Жизнь шла своим чередом, тихая и спокойная, не омраченная грязными сплетнями и шепотом коллег за спиной, дескать, он неплохой учитель, частенко поддается обаянию той или иной ученицы, пока на самом деле волочится за ее матерью.
Нечастый свой досуг он проводил в ателье заурядного рисовальщика- плакатиста. Плакаты были с дерзкими до одури идеями, идеями о светлом будущем. После политических перемен к нему перестали обращаться. Новые протестующие изготовляли свои плакаты сами.
Он рисовал портреты с помощью циркуля и линейки, используя немыслимые краски, и пытался продавать свой авангард на морских курортах.

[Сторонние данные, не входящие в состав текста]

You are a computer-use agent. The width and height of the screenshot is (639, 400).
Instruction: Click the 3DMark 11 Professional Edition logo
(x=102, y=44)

Тщетно. Туристы не захотели узнавать свои лица в геометрических фигурах.
Выйдя на пенсию, он попробовал давать уроки рисования. Преподавал почти бесплатно, но и для такого искусства требовались качества, какими он, видимо, не обладал. Начинал свои уроки словами: „Ребенком я рисовал, как взрослый. Мне понадобилась вся моя жизнь, чтобы научиться рисовать, как ребенок“. После чего оставлял детей рисовать, как дети, не напутствуя их ни в чем. Родители предпочитали платить, как положено. Другому.
Тридцать пять лет спустя после памятной для него ночи, кажется, где-то в мае 2008-го, он пришел в редакцию напомнить о своем семидесятилетии. Сказал, что живет в казенной квартире, где чувствут себя брошенным в замок. День-деньской смотрит на стену. Словно она – белое полотно, на котором уже никто не станет рисовать. Вечерами сидит недолго у телевизора, потом гасит свет и ложился спать, вслушиваясь в негулкое биение своего сердца. Лишь сон давал ему возможность снова вернуться в прежнюю жизнь, улетевшую неумело нарисованным голубем на ресторанной салфетке.
Обычно ему снился один и тот же кошмар: что он не ахти какой болгарский художник, которому снится, что он Пикассо, которому снится, что он не ахти какой болгарский художник…
Ну? Какая из историй лучше? Первая или вторая?
Я тоже отдаю предпочтение той, в которой беру интервью у Пикассо. Наплевать, что я родился после его смерти.